I was inspired by the description of Mercy Hospital in Buffalo, NY during the 1950s: 

[S]piritual well-being was a priority. Sisters used a religion rich in rituals and ceremonies to re-create in the hospital a daily and weekly rhythm of life that aimed to provide meaning to suffering and promote healing. The hospital had a beautiful chapel, walled in white marble, with an ample balcony and a capacity for 200 worshippers. This church was at the center of hospital life, a place for quiet meditation prayer, where mass was celebrated daily and graduation ceremonies for the nurses took place. Early each morning, caregivers and ambulatory patients received the Eucharist, the traditional celebratory meal. For those unable to attend, the day began at 7am with a three-minute morning prayer coming over the hospital’s loudspeaker. The Angelus, a blessing before the meal, was also heard at noon and at 6pm throughout the hospital. The day ended with another prayer at 9pm. Sunday mass was also transmitted over a number of speakers (p. 528).

This kind of holistic care of people is something greatly lost in our day. A hospital like this seems almost unimaginable to Christians in America of the 21st century. But we have a heritage as healers.

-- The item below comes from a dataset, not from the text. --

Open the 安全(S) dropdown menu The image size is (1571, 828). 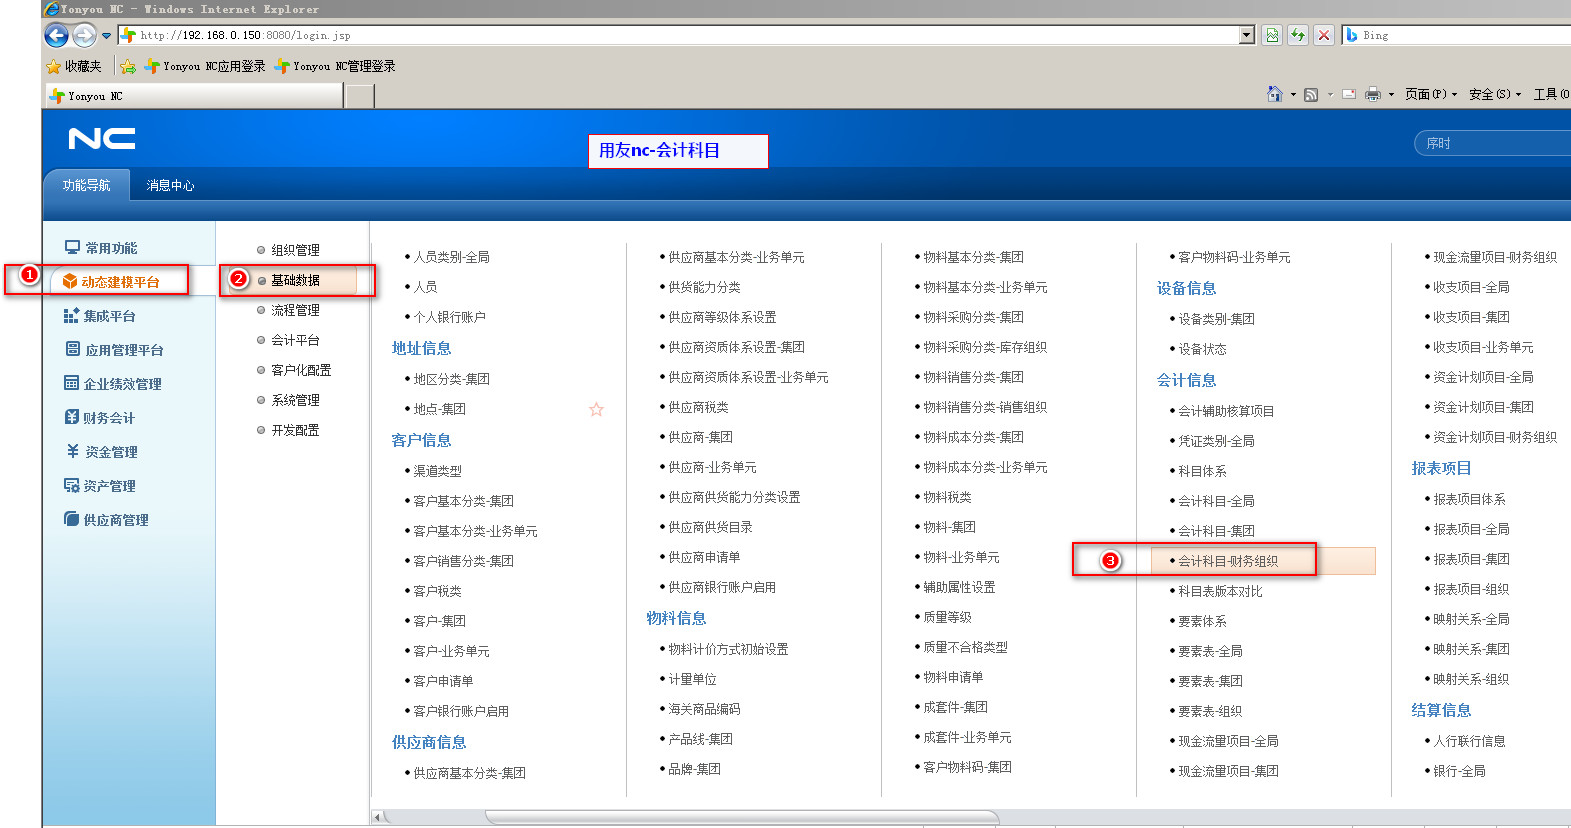pos(1494,94)
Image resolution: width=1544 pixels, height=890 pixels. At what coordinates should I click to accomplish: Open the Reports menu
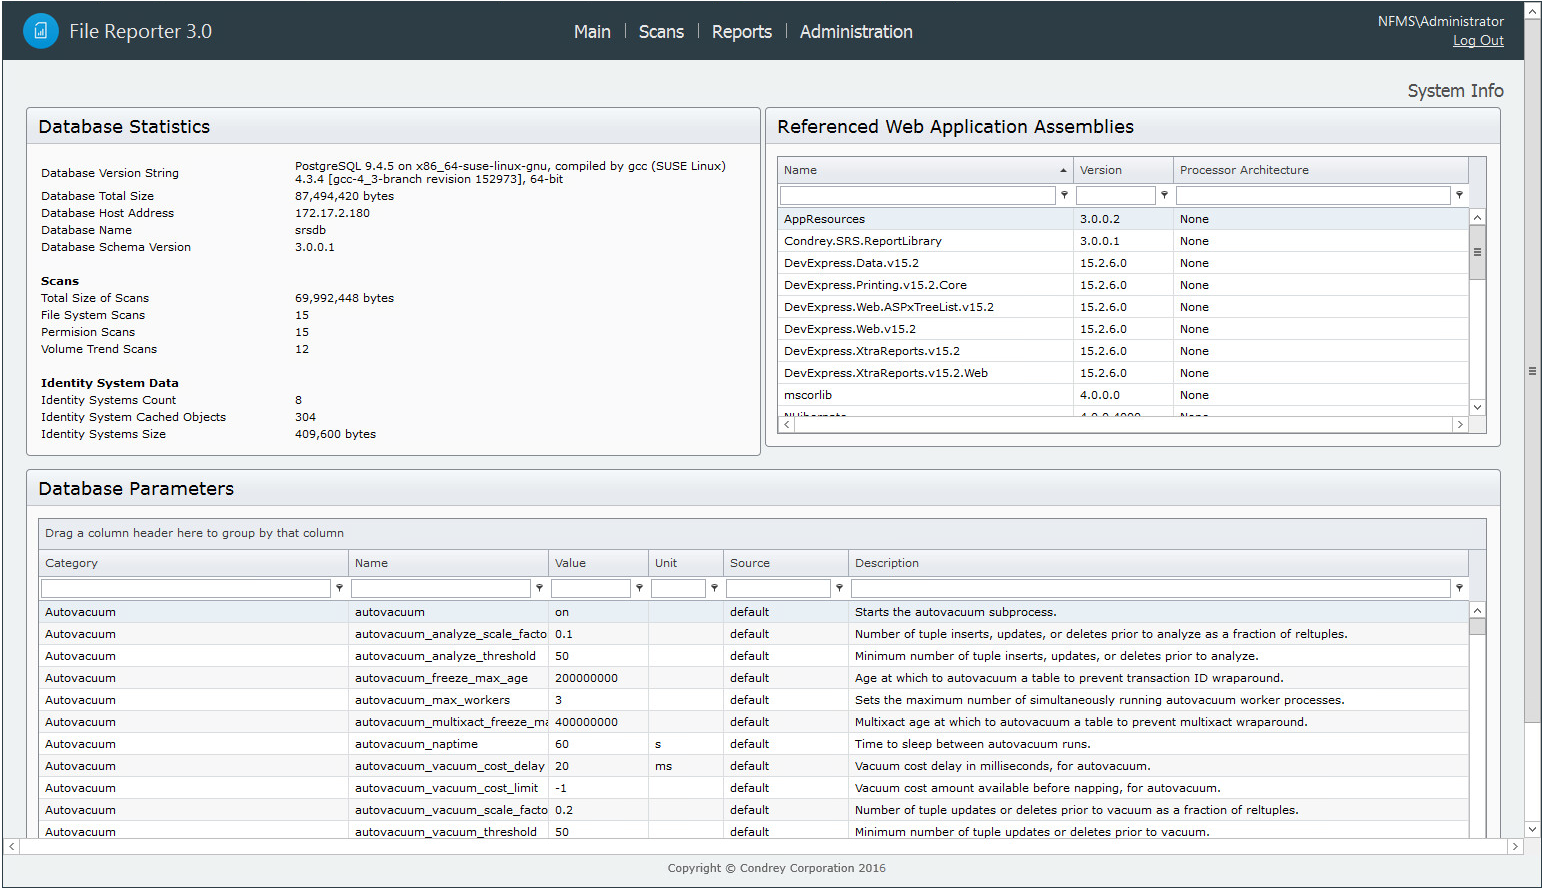(x=741, y=32)
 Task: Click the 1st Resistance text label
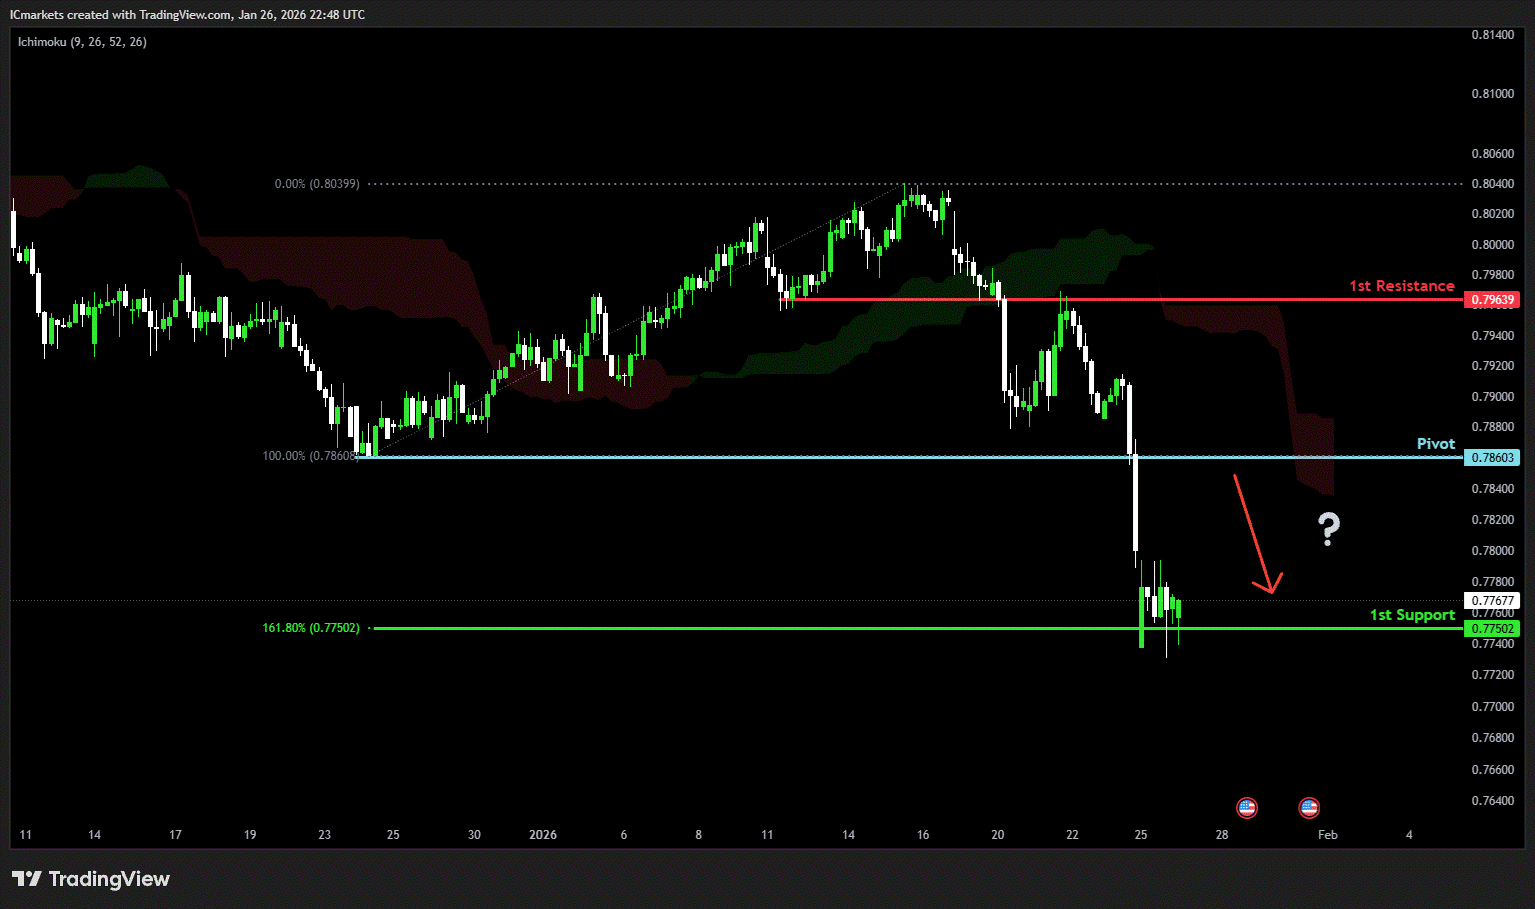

Just as we need to reclaim our heritage of education (Christ is the great Teacher), the church needs to reclaim her heritage of medicine (Christ is the great Healer). Whether our church is to be part of this, only the Lord knows. But we need to begin by believing that Jesus came teaching and healing, and we need to begin reimagining what Christian medicine looks like. We should at least long to see the healing ministry of Jesus Christ reclaimed in our land.